▶ [Problem]: Retype, exactly as they appear below, the lines between the line holding "Given: Click the error in (no error) cluster" and the line holding "The image size is (2000, 804).", both ends included.

▶ [Available data]:

◇ ◇ ◇ ◇ ◇ ◇ ◇

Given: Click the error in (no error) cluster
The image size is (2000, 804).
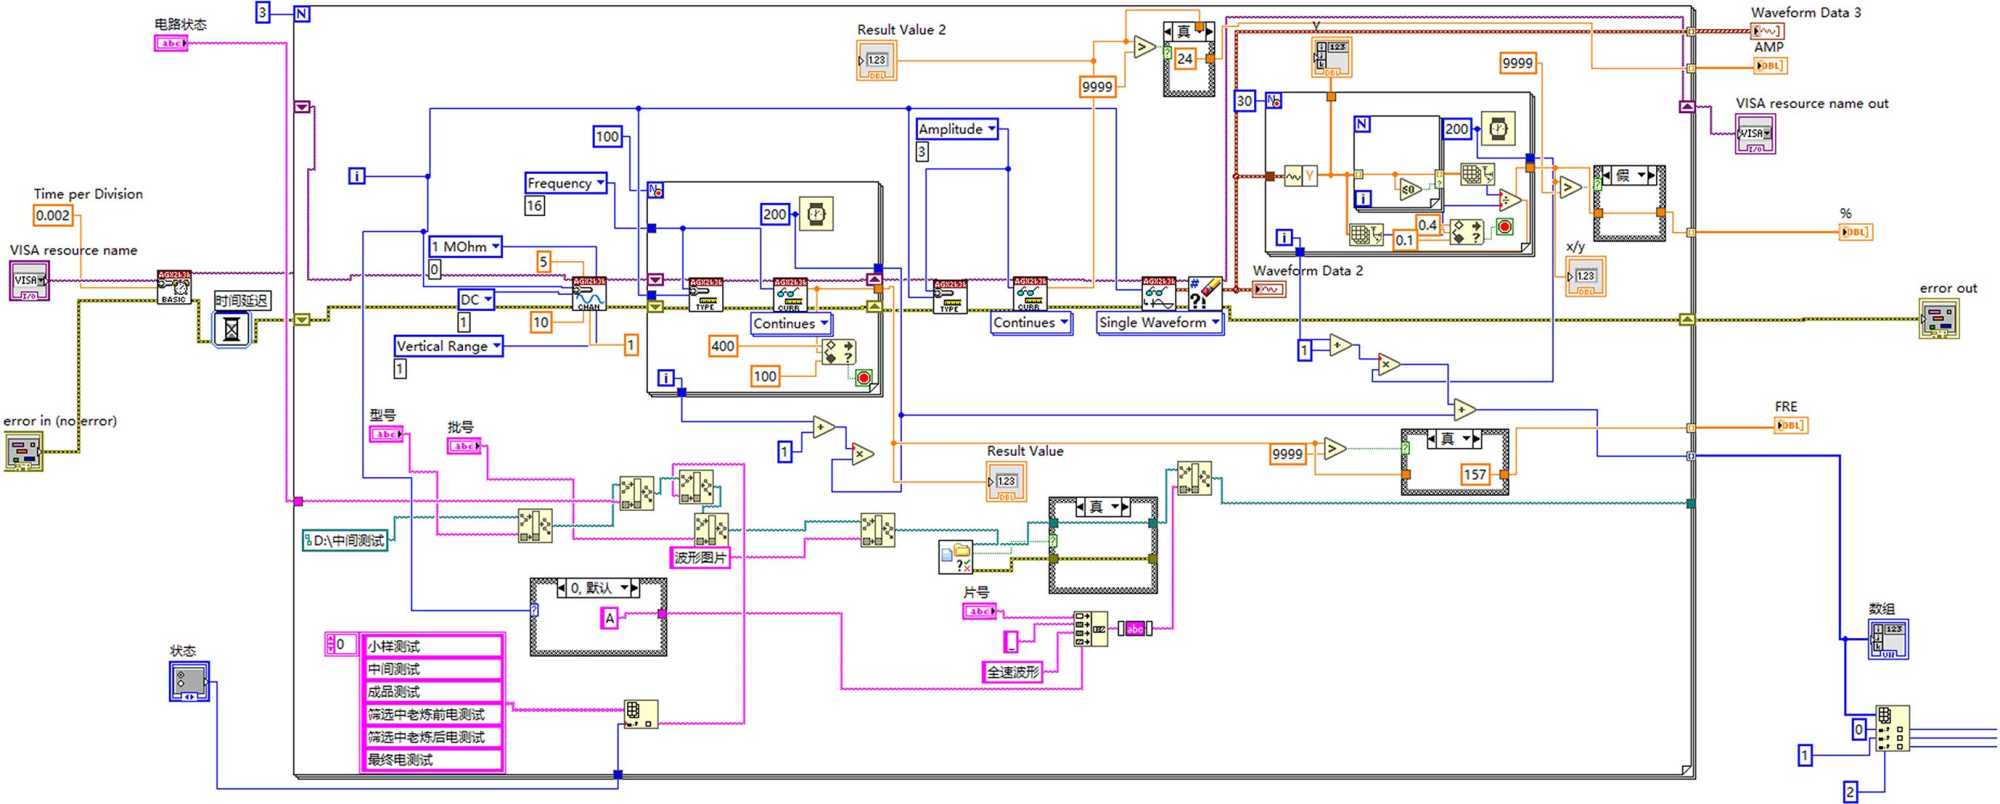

◇ ◇ ◇ ◇ ◇ ◇ ◇

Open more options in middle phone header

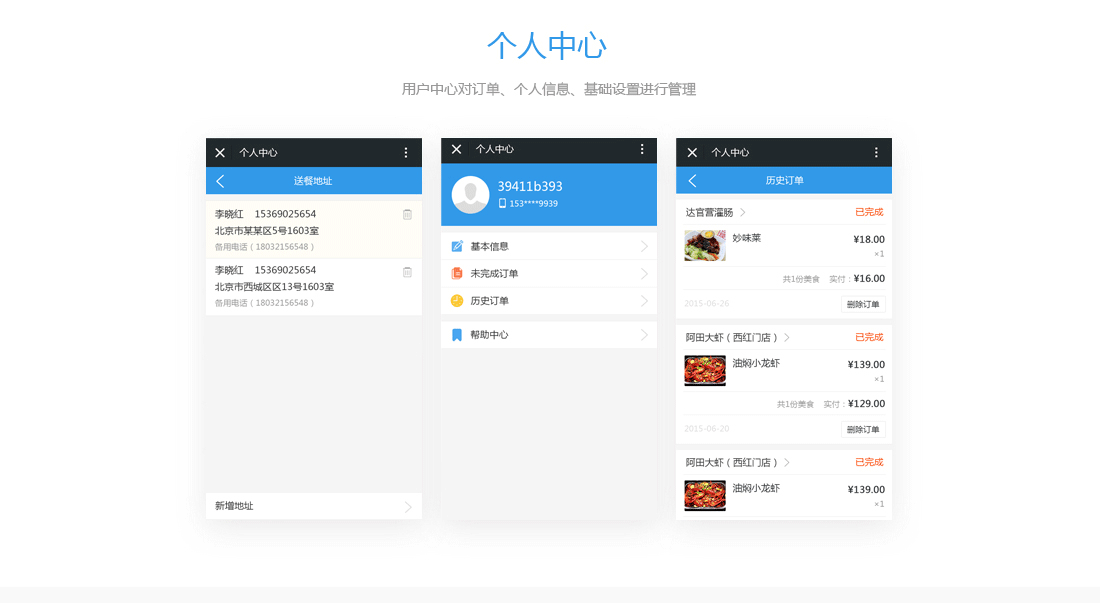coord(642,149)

◇ ◇ ◇ ◇ ◇ ◇ ◇

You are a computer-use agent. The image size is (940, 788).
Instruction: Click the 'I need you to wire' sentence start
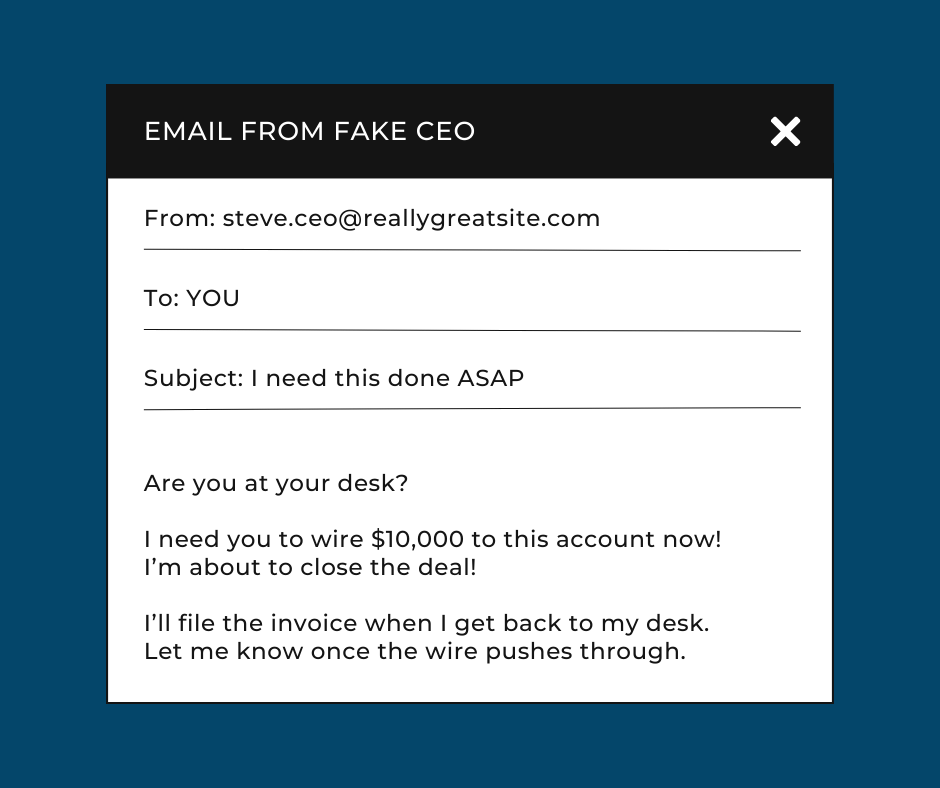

◇ ◇ ◇ ◇ ◇ ◇ ◇

▶ [Task result]:
Given: Click the error in (no error) cluster
The image size is (2000, 804).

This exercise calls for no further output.